• _What you should do_:
The expected result is the full set of records, copied precisely, with images dropped.

• _Dataset records_:
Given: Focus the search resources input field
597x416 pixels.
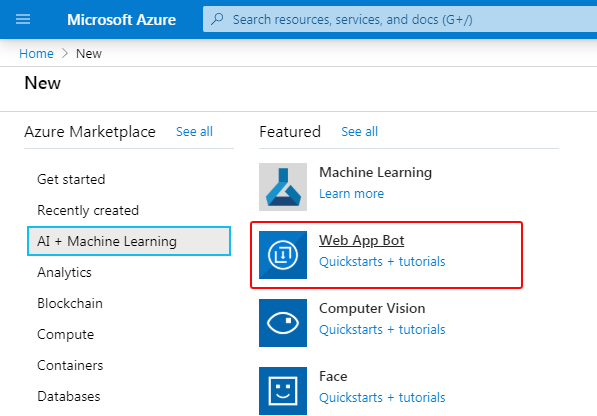Looking at the screenshot, I should (x=400, y=19).
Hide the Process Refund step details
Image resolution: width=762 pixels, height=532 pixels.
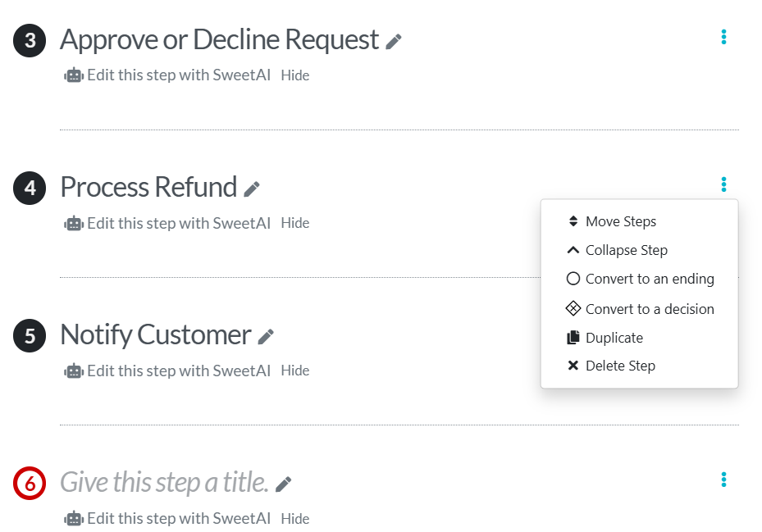coord(296,222)
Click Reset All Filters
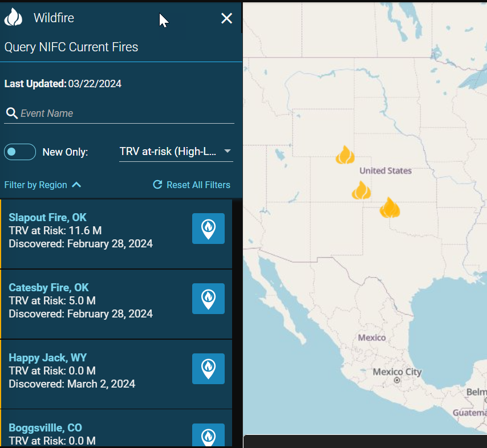The width and height of the screenshot is (487, 448). pos(192,185)
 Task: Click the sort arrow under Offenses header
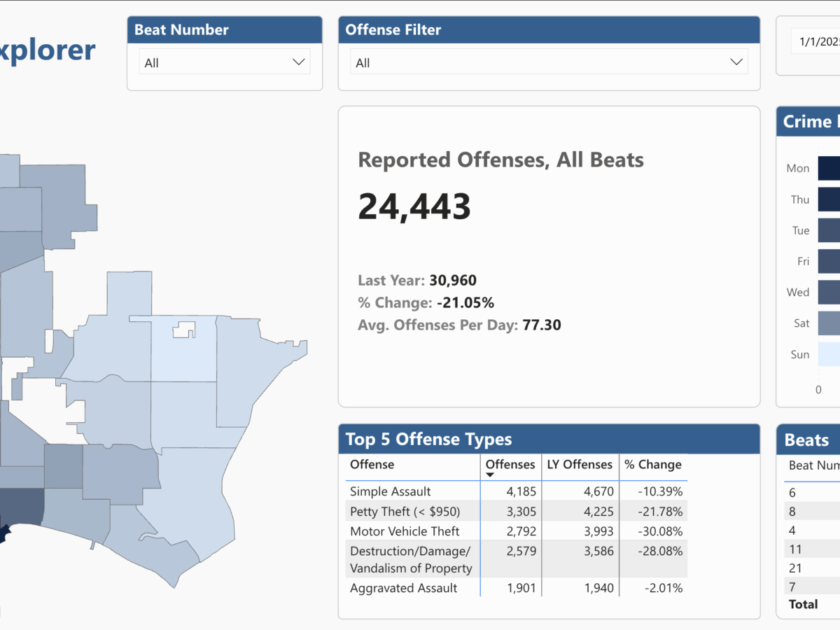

• _Task output_:
Given: Focus the search resources input field
597x416 pixels.
Looking at the screenshot, I should (x=400, y=19).
Hide the Process Refund step details
Image resolution: width=762 pixels, height=532 pixels.
coord(296,222)
Click Reset All Filters
The width and height of the screenshot is (487, 448). pos(192,185)
 Task: Click the sort arrow under Offenses header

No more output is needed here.